How precious to me are your thoughts, O God; how vast the sum of them! Were I to count them, they would outnumber the grains of sand. When I awake I am still with you. Psalm 139:17-18
I have to be honest here. I see what He's showing me, I hear what He's speaking through His Word, and I understand that He's growing and purifying me. What love! I'm overwhelmed as I think about this. That He should care for a sinner such as me... and actually desire that I grow in knowledge of Him - whoa! My human self feels completely unworthy of what He's doing in my life, yet my spirit basks in His glory and wants to soak up everything of Him.
I stand amazed in the glory of His presence.
Sunday, November 16, 2008
Being Refined.
Posted by Stefanie at 4:44 PM 4 comments
Labels: fire, God, growth, learning, purification, SEBTS, teaching
Thursday, November 6, 2008
Tip of the Iceberg
Sometimes so much happens in one's life that to sit down and write it all out is quite a daunting task. Especially for me, anyway. Hence, my silence for the past few weeks. Some things are just hard to put into words. To try to explain what God is doing in my heart is hard to explain.
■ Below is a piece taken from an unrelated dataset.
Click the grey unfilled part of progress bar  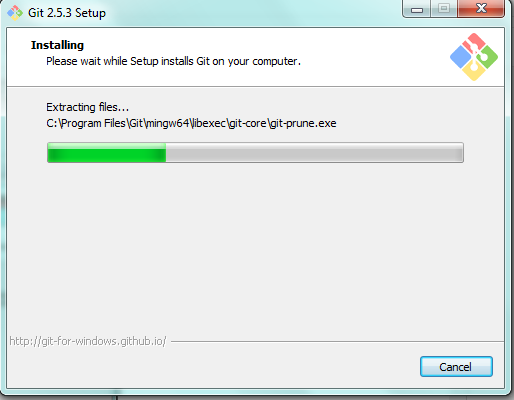click(314, 153)
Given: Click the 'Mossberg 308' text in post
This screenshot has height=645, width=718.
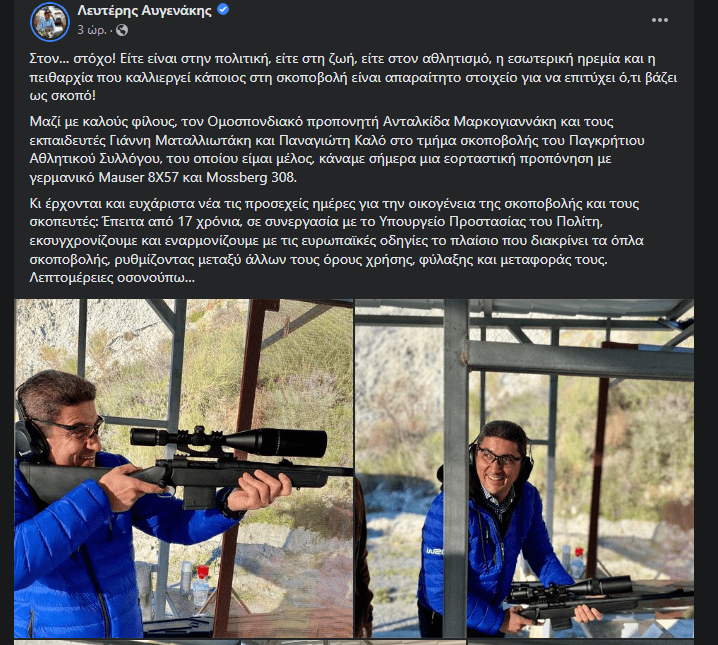Looking at the screenshot, I should pyautogui.click(x=251, y=177).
And to try to explain the new friendships that have popped into my life is hard as well.
I can try to do "bullet points" - we'll see how that goes:
- I'm learning to enjoy where I'm at in the moment. Instead of wishing for the next day or the future, I'm learning to enjoy the moment - whatever that moment is. And I've had some intense struggling moments in the past few weeks. But I rejoice in those moments because they make me fall to my knees in desperation for my Savior. I'm realizing that I need His truth and guidance more than I ever have in my life thus far. Along with that, I'm realizing that He's demanding my faith and trust even more. What's so amazing is that I've been blessed to see the fruit of this struggle. Life is just amazing right now. :)
- Like I said, I've really been struggling lately with some emotional things. To be a bit more open, I haven't been quite this broken in a long time. It's been a learning process for me to "pour my heart out" before God. I've never experienced such freedom in knowing that God truly sees all my struggles and hurts and everything that I think and feel, and through it all still loves me with a patient, merciful love. It's been simply healing.
- I get frustrated (a lot) with school work. Some people love to go to school and work toward a degree, do papers, take exams, read (boring) books, etc. I'm not that into school. I work hard and try to remain as diligent as possible, but there's always a class or professor that just loves to kick the crap out of me each semester. Trying not to be bitter can be hard, I'm finding.
- I've discovered that I've really grown in accepting myself for who I am. And because of that, I'm more comfortable around others (generally), instead of hiding in the corner like a wallflower. My insecurities will pop up, but learning to "turn off" those lies with truth has been a growth point for me. Back in college I would continually doubt myself, doubt whether others liked me for WHO I AM, instead of who I pretended to be. Now, to put it frankly, I don't care. I just enjoy life, and I enjoy who God is creating me to be. And here's what's interesting: because I enjoy life I find that I'm much more available for God. (Note: I did not say more "able" since I have very little of worth that would enable me to "do" anything.) I have a LONG way to go in this, but it's so good and so encouraging to see progress, even in the smallest amount. The gifts He's so graciously given me have been put more to use, and it's exciting to see Him move in mighty ways in my life and others' lives.
I think that basically covers the tip of the iceberg. ;) All in all, God is amazing in His Authorship, not only in His precious Word, but in our lives as well. He's the ultimate Adventure, and I can't wait to see what happens tomorrow!